Aaron will be 11 in a little over a month, and he’s got a serious crush on a gal at school and was lamenting not being able to see her all summer.  When school was winding down a few weeks back I told him that the yearbooks they got at the end of the year offered the perfect opportunity to try and stay in touch– when they exchanged books to sign, he could ask for her phone number or give her his number so they could call over the summer.  He flushed red at the suggestion, and said he just couldn’t do that.  Not that I was in any moral high ground there– being too bashful or shy when it came to girls pretty much defined my adolescence and early adulthood.  But quite a few girls I pined for from a distance and never made a move years later would tell me that they always wondered why I didn’t ask them out on a date.  I told Aaron that regrets can really pile up if you let bashfulness rule your life.

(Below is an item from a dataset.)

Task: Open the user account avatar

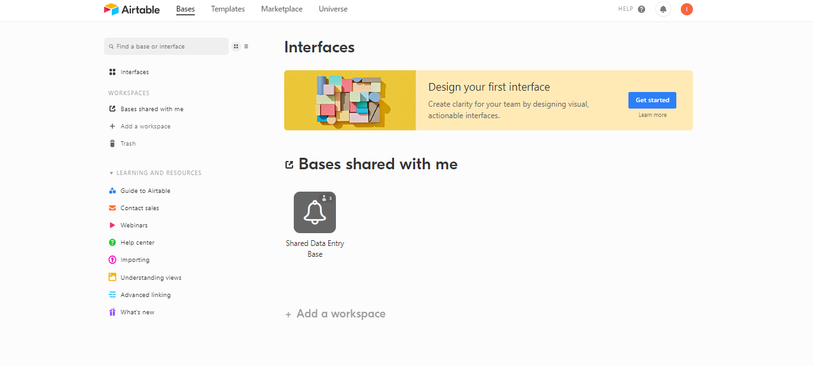Action: click(687, 9)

Of course, he’s only 10, but still… as a dad I want my son to have much more success with girls and women that I did, and if I can lay some groundwork now before puberty hits and all those hormones and awkward body changes surge through him maybe I can help make things a bit easier for him.

Anyway, this weekend being filled with so much good father/son time, I mentioned to Aaron that part of my job as a father is teach him and impart what wisdom I’ve gained through the years.  “If you have any questions about boys and girls, men and women and their bodies, sex or anything like that, I want you to feel free to ask me anything and I will do my best to give you a good answer.”

He nodded and thought for a few seconds.  “I actually do have a question, Dad,” he said.

My mind raced, wondering what in the world he’d ask me.

“Why do girls try to control you so much?”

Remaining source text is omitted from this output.